You can use the free throw shooting excuse – I have done so frequently – to justify playing Lewis over Edosomwan in late-game spots, but at this point, the difference between the two in that area is overblown. Lewis was 1-for-5 from the line Saturday night. Edosomwan isn’t exactly knock-down from the line either, but if you need a rebound (and Harvard almost always does as they rank 293rd nationally in offensive rebounding-against), Zena is your guy. Play him.

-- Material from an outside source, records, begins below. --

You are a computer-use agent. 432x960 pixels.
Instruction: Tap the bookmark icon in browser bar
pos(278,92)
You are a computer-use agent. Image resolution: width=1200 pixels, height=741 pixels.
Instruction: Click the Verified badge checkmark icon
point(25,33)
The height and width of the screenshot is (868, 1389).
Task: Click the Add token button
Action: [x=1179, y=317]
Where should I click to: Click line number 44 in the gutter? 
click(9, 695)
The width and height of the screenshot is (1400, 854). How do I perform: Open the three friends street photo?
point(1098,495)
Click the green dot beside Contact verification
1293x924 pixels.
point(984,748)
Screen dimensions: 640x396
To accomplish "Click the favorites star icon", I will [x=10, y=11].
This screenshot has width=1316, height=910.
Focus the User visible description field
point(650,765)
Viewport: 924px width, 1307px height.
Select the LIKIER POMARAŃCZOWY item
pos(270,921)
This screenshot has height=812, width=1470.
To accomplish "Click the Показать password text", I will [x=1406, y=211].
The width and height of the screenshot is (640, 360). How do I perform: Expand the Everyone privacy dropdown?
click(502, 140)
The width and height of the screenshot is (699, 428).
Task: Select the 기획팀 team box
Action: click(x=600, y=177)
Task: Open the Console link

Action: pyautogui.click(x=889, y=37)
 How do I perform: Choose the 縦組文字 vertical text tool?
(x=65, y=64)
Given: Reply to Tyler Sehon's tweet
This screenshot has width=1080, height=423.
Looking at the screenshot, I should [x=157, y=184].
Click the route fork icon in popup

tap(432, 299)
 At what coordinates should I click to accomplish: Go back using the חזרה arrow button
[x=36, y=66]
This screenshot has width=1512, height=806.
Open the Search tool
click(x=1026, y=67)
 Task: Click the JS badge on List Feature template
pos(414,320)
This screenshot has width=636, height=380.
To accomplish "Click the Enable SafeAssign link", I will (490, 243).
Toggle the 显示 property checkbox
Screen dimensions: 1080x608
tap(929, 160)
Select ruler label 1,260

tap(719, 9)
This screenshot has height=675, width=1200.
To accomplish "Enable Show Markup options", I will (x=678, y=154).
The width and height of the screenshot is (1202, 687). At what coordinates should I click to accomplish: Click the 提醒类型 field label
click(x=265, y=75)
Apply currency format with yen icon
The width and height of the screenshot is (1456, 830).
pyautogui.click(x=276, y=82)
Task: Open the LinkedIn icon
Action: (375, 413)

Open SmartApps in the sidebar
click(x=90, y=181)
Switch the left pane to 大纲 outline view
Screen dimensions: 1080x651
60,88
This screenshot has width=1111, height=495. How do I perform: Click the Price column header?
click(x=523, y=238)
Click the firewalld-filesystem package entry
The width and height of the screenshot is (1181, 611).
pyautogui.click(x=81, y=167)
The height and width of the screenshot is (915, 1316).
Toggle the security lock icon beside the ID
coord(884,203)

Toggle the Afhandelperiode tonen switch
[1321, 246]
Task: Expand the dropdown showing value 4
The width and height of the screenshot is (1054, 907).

On the other hand, let me tell you why I’m also a big fan of Chris Lewis. Chris Lewis is a very polished offensive player already. His hook shot is reliable with both hands, and he has good hands (something a few recent Harvard bigs have oddly had problems with). Lewis alters shots on the defensive end consistently, whether he gets credited with a block on the stat sheet or not. The only knock on Lewis is that often, after he gives help defense, he has a hard time getting back to grab the rebound. This often leads to offensive rebounds for the opposition. It also leads to guys like Justin Bassey swooping in and grabbing 10 rebounds, which happened versus Princeton. Lewis will be an impactful player in this league for a while, but this year Edosomwan and Lewis need to share minutes more evenly than they have.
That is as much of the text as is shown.